=== WORK TO DO ===
Reproduce the data below, from the line containing "You are a GUI" through the last line of the data, both included. Leave the pictures out of your copy.

=== MATERIALS PROVIDED ===
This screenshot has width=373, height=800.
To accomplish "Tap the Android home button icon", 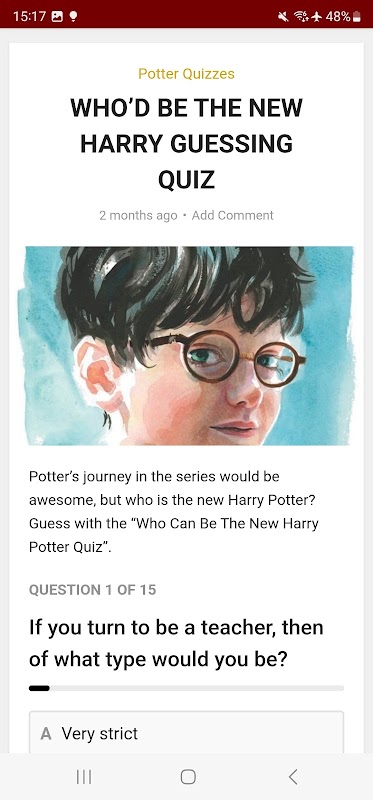I will pos(188,777).
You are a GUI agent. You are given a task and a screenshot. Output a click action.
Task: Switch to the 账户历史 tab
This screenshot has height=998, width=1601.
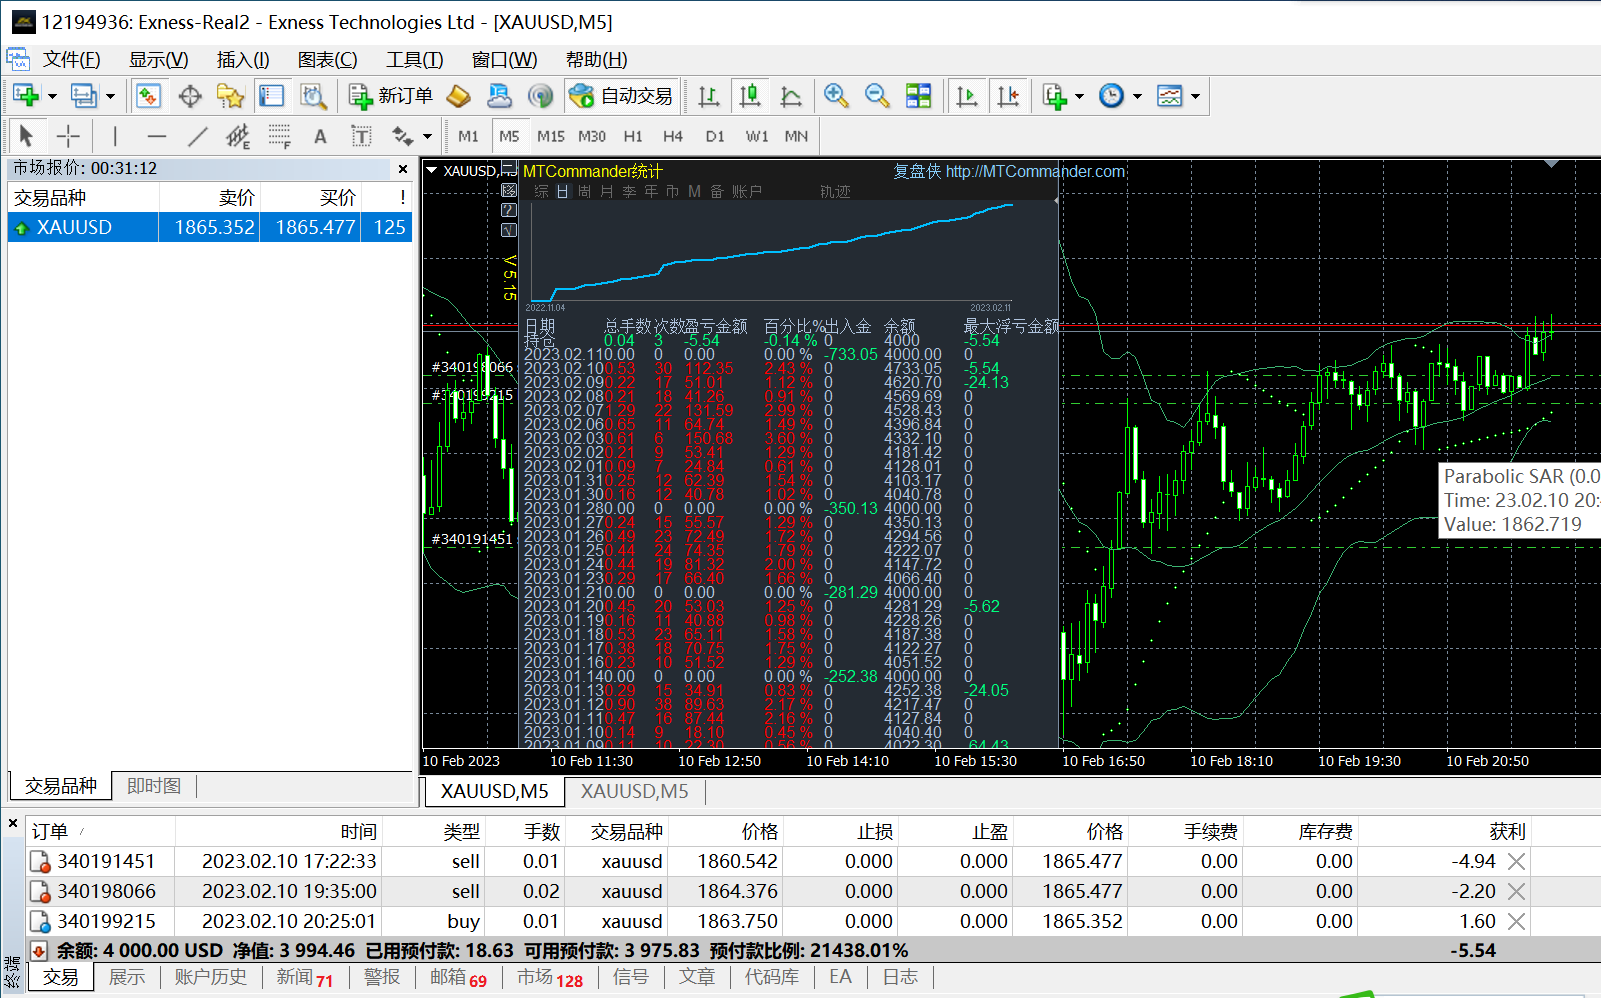tap(210, 977)
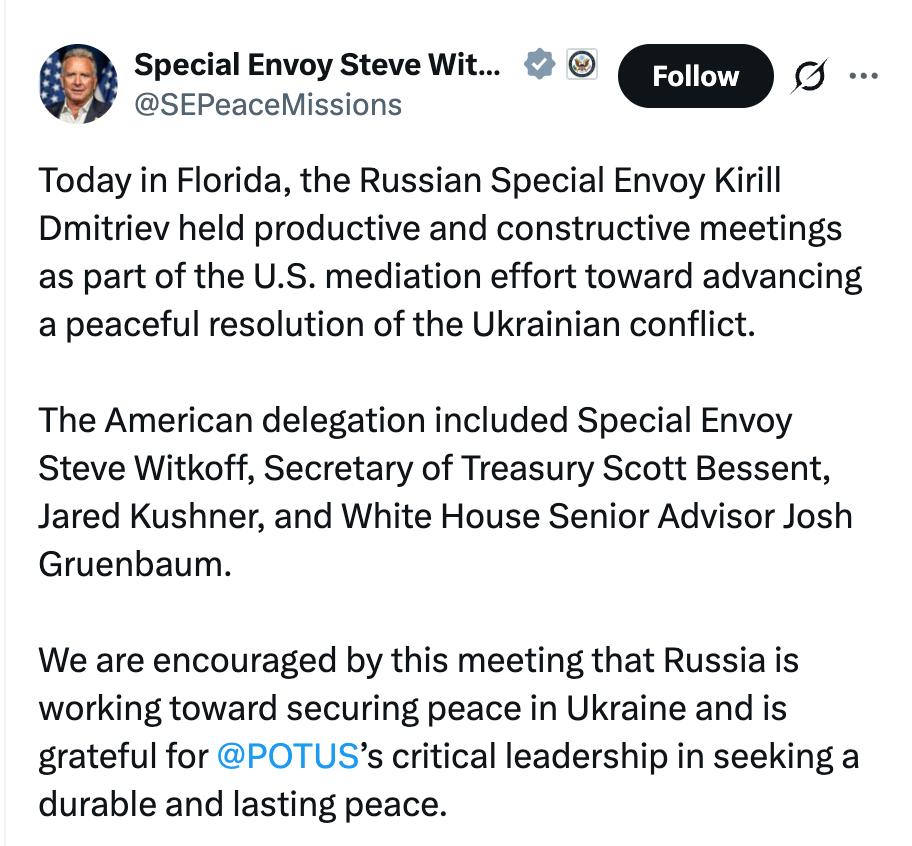Screen dimensions: 912x846
Task: Open the three-dot More options menu
Action: pyautogui.click(x=862, y=76)
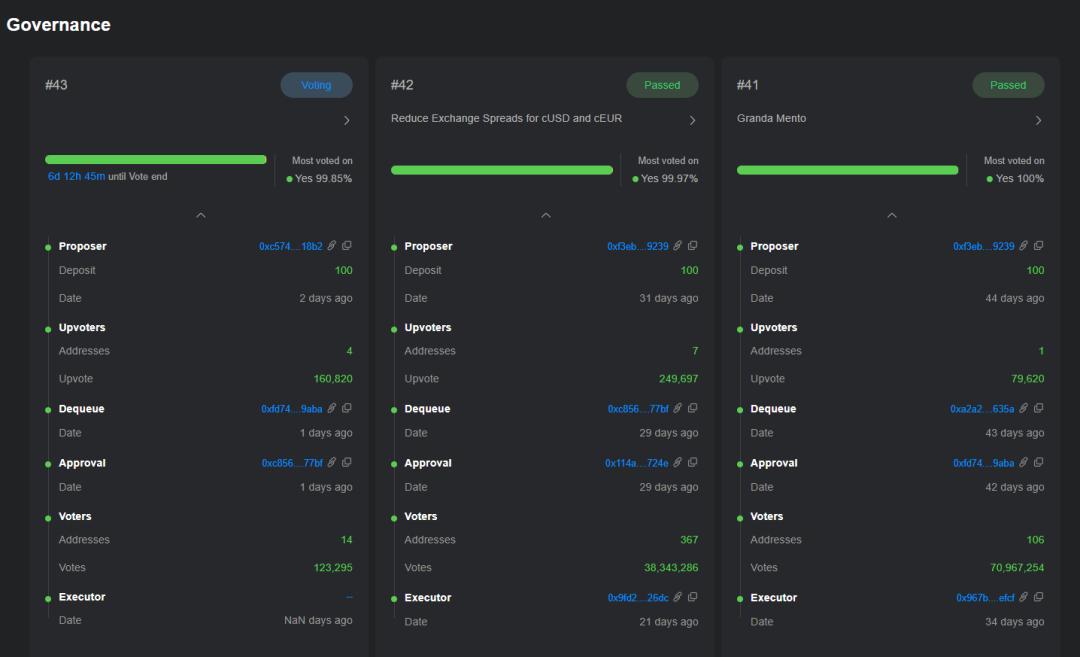The width and height of the screenshot is (1080, 657).
Task: Copy executor address 0x9fd2...26dc
Action: (x=693, y=597)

=== WORKED ANSWER ===
You are a GUI agent. You are given a task and a screenshot. Output a click action.
Task: Switch to the 账户历史 tab
This screenshot has height=998, width=1601.
tap(210, 977)
Screen dimensions: 912x846
Task: Open the three-dot More options menu
Action: pyautogui.click(x=862, y=76)
The width and height of the screenshot is (1080, 657).
Task: Copy executor address 0x9fd2...26dc
Action: (x=693, y=597)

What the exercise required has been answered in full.